Sandwiched between Alzheimer’s devastation and the needs of her young children, Addie knew something had to go. “And it couldn’t be my mind,” she said, laughing. “I took a leave of absence from women’s ministry at church, and then told the kids, ‘The house won’t be as neat as usual. We will need to pitch in more to get meals and laundry done. Who wants to be in charge of setting the table and clearing it? Who will match socks and fold towels?’” She also released her high expectations of herself, learning to tolerate more imperfection in her surroundings.
Modeling Good Grief
Dredging a river deepens the flow for water, and in the same way, grief, well-observed, deepens our capacity to love others and to offer safe places for them. Finding a way through their own pain gave these parents opportunities to talk with their children, and others, about how to grieve.
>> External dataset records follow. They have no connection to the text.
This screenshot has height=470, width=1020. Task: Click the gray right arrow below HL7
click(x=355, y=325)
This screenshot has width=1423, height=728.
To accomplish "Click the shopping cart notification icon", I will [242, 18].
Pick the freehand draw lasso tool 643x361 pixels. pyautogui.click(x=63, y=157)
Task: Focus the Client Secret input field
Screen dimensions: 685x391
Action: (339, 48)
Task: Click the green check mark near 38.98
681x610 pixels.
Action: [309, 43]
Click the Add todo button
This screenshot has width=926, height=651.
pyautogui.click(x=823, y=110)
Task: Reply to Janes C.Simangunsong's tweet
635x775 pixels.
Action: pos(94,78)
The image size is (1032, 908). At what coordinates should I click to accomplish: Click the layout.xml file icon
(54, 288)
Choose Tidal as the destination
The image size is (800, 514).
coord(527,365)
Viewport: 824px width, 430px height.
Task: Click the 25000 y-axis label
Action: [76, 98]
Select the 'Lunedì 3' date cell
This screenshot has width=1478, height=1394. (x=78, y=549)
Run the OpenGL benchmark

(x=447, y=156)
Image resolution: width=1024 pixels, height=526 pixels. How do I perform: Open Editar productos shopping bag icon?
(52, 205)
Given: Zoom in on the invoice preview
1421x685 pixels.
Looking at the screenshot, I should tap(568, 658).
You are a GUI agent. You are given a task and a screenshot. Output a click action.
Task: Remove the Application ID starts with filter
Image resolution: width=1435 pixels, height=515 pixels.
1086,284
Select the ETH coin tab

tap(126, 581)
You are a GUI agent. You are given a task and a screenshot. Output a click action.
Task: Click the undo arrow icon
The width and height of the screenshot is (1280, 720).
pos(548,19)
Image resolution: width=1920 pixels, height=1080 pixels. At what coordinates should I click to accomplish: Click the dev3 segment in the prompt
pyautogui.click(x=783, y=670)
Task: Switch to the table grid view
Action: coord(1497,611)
Listening to their own hearts and shedding their own tears sensitized them to the grief their children might be feeling.
Addie’s kids were upset about their grandfather, but didn’t know how to talk about it. She invited them into the grief process by her own modeling. Doing dishes one night with her 7-year-old, she said, “I really miss the dad I used to know. What do you miss about Grandpa?” This opened up a time of remembering and telling stories, with a few tears, and changed the family feeling.
Carol and James asked their children, individually, how they felt about the difficult times with their brother, beginning with, “I have felt very sad about Mark. When do you feel sad?” Or scared, or worried.
Picking Up the Parent Reins
In times of grief, we tighten the perimeters of our lives, cutting out some optional involvements to free up emotional and physical energy for loved ones – including ourselves.
Eventually, Carol and James’s children opened up. “We learned that our intense focus on Mark and his latest escapade had eclipsed the other children’s importance. They felt neglected. We down-scaled some optional activities, and tried to return to a semblance of normal: the school play, the piano recital, turning in the envelope for school pictures.”
Cultivating safe places and support for grief, parents can find healing, even though the problems may not disappear. When the routine includes good soul- and self-care, we can bracket our grief and function more normally as parents. Sure, life is still cloudy with scattered showers, but the sun breaks through more and more. Though grief will last through the night, morning always comes.